:: EXERCISE REQUIREMENTS ::
Starting with the line containing "You are a computer-use" and going on through the line containing "coord(106,412)", write those lines out again with "taskbar icon" changed to "desktop shortcut" and nothing else altered. Leave the pictures out of your answer.

::: PROVIDED DATA

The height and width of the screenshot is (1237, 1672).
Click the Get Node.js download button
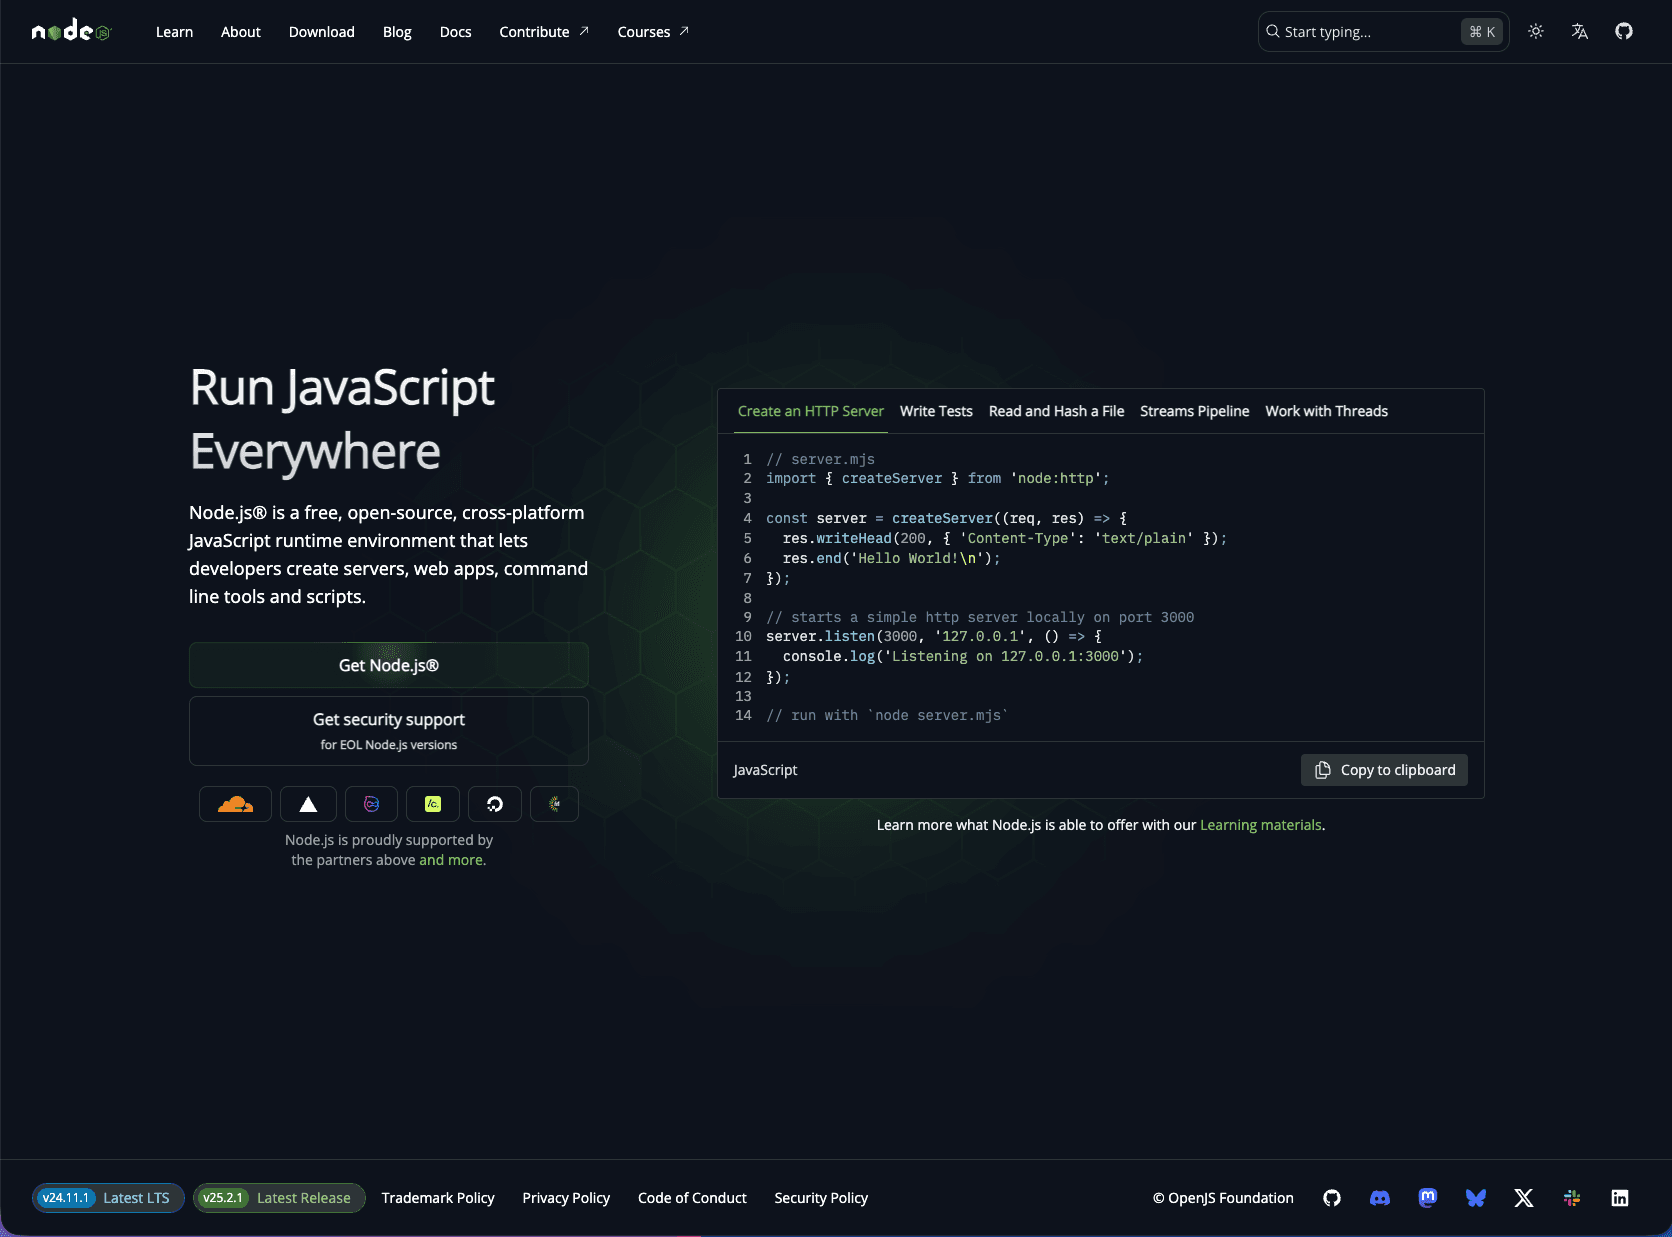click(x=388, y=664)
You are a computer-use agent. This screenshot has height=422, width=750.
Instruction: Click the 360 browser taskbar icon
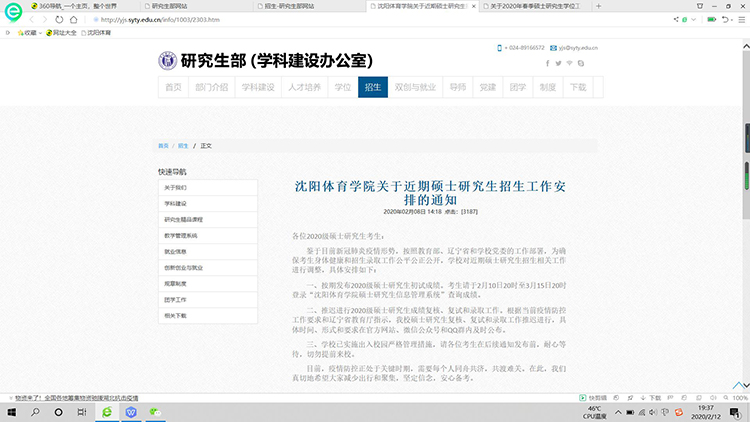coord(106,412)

::::::
::: PROVIDED DATA

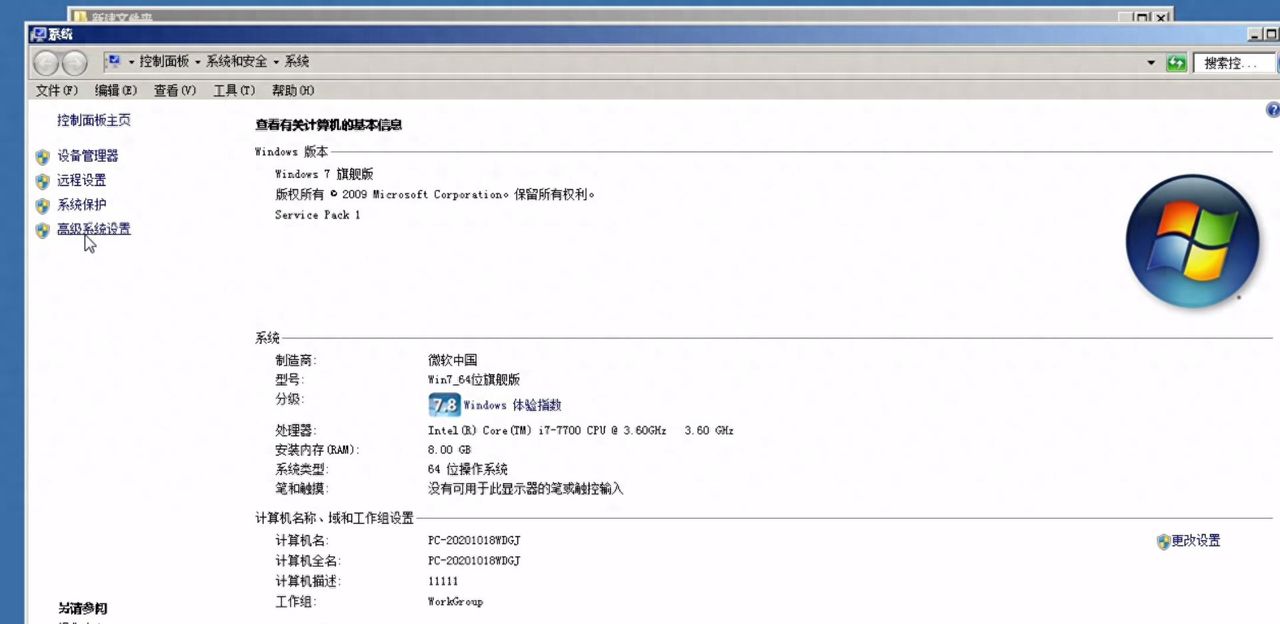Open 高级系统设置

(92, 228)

::::::
::: PROVIDED DATA

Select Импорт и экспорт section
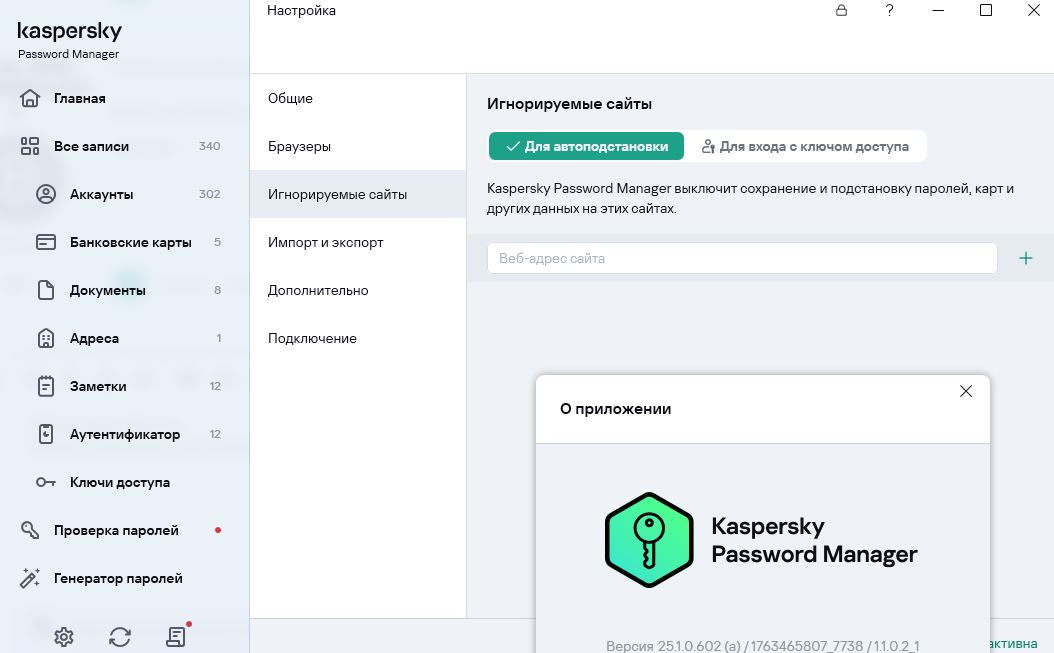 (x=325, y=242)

::::::

:: RESULT ::
You are a computer-use agent. This screenshot has height=422, width=750.
Instruction: Click the 360 browser desktop shortcut
coord(106,412)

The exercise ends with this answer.